▶ [Required action] Take the line containing "The width and height of the screenshot is (1363, 653)." and all lines after it to the end of the records, and output them exactly.

▶ [Dataset entries]

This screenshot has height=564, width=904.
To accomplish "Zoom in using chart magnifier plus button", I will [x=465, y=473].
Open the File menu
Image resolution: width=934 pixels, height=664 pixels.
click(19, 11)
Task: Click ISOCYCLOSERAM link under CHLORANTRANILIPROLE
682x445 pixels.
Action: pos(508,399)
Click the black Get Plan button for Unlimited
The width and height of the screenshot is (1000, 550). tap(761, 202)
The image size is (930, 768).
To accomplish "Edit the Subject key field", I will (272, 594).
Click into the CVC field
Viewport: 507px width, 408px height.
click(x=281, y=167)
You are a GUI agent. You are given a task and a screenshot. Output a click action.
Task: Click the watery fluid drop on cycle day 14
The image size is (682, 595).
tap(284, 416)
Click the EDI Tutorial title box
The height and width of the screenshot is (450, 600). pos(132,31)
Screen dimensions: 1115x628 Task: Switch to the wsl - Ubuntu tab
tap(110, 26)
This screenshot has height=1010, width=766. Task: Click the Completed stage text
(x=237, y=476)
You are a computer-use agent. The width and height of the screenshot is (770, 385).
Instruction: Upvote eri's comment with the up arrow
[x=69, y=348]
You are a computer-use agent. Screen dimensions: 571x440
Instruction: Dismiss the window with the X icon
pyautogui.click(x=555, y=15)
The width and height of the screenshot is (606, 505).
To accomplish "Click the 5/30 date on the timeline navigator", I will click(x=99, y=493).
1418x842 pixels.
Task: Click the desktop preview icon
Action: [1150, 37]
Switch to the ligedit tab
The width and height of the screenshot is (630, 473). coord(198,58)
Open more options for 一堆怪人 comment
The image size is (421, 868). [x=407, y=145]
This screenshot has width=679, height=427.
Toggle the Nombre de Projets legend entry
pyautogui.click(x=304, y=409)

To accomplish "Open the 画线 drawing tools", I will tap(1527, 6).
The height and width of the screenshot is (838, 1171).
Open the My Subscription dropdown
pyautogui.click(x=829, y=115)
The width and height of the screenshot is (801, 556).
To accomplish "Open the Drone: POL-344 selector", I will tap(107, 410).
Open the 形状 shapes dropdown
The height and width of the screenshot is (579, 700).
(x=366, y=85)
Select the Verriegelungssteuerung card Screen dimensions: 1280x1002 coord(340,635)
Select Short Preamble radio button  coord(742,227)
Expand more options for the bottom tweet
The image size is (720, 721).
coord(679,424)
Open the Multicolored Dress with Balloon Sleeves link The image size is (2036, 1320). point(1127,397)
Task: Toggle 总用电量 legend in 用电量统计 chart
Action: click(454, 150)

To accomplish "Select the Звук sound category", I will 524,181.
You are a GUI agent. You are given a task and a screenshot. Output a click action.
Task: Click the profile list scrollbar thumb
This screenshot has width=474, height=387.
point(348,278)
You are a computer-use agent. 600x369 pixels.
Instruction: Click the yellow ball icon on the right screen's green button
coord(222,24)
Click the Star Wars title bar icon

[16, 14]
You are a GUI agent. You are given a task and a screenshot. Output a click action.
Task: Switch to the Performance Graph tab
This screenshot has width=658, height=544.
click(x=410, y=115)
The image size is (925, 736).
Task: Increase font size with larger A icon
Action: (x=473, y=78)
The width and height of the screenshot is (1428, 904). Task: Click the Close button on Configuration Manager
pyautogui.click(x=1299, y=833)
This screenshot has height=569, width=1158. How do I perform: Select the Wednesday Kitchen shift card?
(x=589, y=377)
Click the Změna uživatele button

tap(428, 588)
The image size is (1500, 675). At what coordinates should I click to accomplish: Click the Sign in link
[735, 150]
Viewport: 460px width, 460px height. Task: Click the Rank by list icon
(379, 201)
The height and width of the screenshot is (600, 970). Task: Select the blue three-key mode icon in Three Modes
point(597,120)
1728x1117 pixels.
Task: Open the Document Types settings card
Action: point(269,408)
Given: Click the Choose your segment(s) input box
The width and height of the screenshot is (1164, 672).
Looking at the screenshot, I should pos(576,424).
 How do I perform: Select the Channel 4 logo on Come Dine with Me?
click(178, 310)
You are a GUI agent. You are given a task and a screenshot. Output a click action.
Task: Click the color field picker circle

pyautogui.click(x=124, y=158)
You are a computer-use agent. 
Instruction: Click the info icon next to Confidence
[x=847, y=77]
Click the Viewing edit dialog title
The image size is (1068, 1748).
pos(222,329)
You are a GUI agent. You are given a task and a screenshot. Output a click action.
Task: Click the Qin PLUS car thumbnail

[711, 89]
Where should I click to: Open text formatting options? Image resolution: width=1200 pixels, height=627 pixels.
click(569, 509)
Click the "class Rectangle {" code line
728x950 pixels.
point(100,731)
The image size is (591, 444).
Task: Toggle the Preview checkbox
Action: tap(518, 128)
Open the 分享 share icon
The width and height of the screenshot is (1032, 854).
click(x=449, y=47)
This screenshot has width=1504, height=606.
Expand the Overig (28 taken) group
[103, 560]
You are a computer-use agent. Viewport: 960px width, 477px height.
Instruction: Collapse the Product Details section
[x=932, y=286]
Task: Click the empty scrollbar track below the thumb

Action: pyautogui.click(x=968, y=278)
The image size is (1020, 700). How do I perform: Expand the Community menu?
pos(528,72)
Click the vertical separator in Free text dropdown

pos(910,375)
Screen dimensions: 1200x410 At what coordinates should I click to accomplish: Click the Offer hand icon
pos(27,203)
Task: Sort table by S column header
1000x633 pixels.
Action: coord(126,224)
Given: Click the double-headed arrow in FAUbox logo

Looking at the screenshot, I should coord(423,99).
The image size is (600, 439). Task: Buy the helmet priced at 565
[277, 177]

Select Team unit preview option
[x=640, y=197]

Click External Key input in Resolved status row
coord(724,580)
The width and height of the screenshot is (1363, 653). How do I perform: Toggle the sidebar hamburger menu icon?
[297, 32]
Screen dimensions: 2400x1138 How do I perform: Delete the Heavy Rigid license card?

▶ [Reply]
The width and height of the screenshot is (1363, 653). How do I perform: Toggle the sidebar hamburger menu icon?
[297, 32]
Screen dimensions: 2400x1138 How do I perform: Delete the Heavy Rigid license card?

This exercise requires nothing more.